The advantage of CBCT is its superior spatial resolution (the ability to identify separately 2 minute points very close together), relative to HCT, of structures with high-contrast mineralized tissue such as teeth and bone. CBCT, in addition to producing 3-D images, can produce 2-D images similar to the panoramic and cross-sectional reconstructions produced for preimplant assessment. Figure 5.2 displays both the 2-D and 3-D reconstructions of a torus palatinus and exostoses.
Reprinted with permission from MacDonald-Jankowski DS, Orpe E. Computed tomography for oral and maxillofacial surgeons. Part 2: Cone-beam computed tomography. Asian Journal of Oral Maxillofacial Surgery 2006;18:85–92.
Although HCT is an improvement on conventional radiography with regard to elimination superimposition, 3-D reconstruction, and its excellent contrast resolution, its spatial resolution is still inadequate, particularly in comparison to intraoral radiography. The current best spatial resolution for CBCT is 6.5 line pairs per mm (0.076 mm minimum voxel size), whereas for intraoral conventional radiography it is at least 2 times that (see Table 2.1). Therefore, intraoral images will continue to display fine features such as the ground-glass and peau d’orange (orange peel) appearance of bone, the poorer-defined margins associated with fibrous dysplasia, and the fine cortices of other lesions. On the other hand, the CBCT’s panoramic reconstruction is superior to that of a conventional panoramic X-ray because it displays no superimposed secondary images and is geometrically more accurate.
How Does Cone-Beam Computed Tomography Differ from Helical Computed Tomography?
HCT uses a planar geometry and 2-D reconstruction, whereas CBCT performs nonplanar geometry and a 3-D reconstruction.6 CBCT reconstructs the 3-D images by generating cuberilles directly, each with its own attenuation coefficient (Figure 5.3; compare to Figure 4.6). This allows 3-D reconstructions with better spatial resolution in the Z plane (patient’s long axis), in addition to the axial (XY) plane. Except perhaps for the most modern Multidetector computed tomographic (MDCT) units, HCT can only produce cuberilles secondarily from voxels (see Figure 4.6). CBCT’s cuberilles are called isotropic voxels, which result in highly detailed 3-D images (Figure 5.4).
Reprinted with permission from MacDonald-Jankowski DS, Orpe E. Computed tomography for oral and maxillofacial surgeons. Part 2: Cone-beam computed tomography. Asian Journal of Oral Maxillofacial Surgery 2006;18:85–92.

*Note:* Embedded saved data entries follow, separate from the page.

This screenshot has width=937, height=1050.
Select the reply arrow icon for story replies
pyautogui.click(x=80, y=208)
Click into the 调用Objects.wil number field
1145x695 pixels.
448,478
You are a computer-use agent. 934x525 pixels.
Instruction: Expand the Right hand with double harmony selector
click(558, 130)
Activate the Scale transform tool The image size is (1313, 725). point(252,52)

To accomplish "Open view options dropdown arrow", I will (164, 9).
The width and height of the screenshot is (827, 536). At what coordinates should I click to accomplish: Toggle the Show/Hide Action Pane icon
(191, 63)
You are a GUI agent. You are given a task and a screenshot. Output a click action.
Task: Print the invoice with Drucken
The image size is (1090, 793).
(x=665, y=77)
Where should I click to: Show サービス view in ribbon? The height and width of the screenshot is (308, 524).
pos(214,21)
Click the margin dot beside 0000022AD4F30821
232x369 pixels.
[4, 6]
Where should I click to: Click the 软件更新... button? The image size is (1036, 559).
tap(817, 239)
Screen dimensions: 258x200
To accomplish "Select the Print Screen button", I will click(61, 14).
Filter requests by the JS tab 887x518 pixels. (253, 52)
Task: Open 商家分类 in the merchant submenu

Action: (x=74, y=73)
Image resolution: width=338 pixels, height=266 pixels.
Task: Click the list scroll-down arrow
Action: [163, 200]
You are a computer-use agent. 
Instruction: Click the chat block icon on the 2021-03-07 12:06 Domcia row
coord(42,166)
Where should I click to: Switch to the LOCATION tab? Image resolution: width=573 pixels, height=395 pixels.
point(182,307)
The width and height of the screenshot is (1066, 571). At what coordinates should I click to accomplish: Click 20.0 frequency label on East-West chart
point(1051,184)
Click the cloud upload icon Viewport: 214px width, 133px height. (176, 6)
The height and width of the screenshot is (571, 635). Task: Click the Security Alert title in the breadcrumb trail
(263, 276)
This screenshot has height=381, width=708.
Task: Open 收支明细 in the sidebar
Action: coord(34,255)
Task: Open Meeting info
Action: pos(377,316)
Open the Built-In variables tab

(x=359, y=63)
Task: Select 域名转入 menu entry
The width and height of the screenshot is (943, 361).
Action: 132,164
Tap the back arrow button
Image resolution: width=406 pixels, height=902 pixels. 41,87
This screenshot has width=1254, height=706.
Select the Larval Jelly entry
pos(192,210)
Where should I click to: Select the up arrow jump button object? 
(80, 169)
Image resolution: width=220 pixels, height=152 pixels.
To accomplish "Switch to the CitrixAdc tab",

Although many reconstruction algorithms for CBCT have not achieved the performance observed for the best MDCT, this is an area of active research that will continue to improve the quality of CBCT technology, with particular regard to its software.7 Vannier described “craniofacial” CBCT as a “disruptive technology” that changed the entire course of an industry.8 Because CBCT is relatively cheap and compact, it can be readily accommodated in the practitioner’s office where space and operating costs are a small fraction of those incurred by HCT.8 Unfortunately, this ease of access facilitates other significant problems, particularly inappropriate criteria for its use. This is discussed later in this chapter.
Most CBCT makes now use flat panel detectors (FPDs) constructed of amorphous silicon, rather than the image intensifiers frequently used in HCT. Some CBCTs also use solid state chips.1 FPDs have the advantage of not producing the geometric distortion that occurs with image intensifiers. In addition, FPDs have a wider dynamic range, better signal to noise ratio (SNR), and better spatial resolution.9
Patient Posture During a Cone-Beam Computed Tomography Examination
With the exception of the NewTom 3G, which exposes the patient in the supine position, almost all CBCT units expose the patient seated or standing upright (Figure 5.5). The gantry used can range from the one designed solely for the CBCT unit, such as the iCAT in Figure 5.5a, to that used by the Promax 3D which is the same as that used for panoramic tomography and cephalometry (Figure 5.5b.).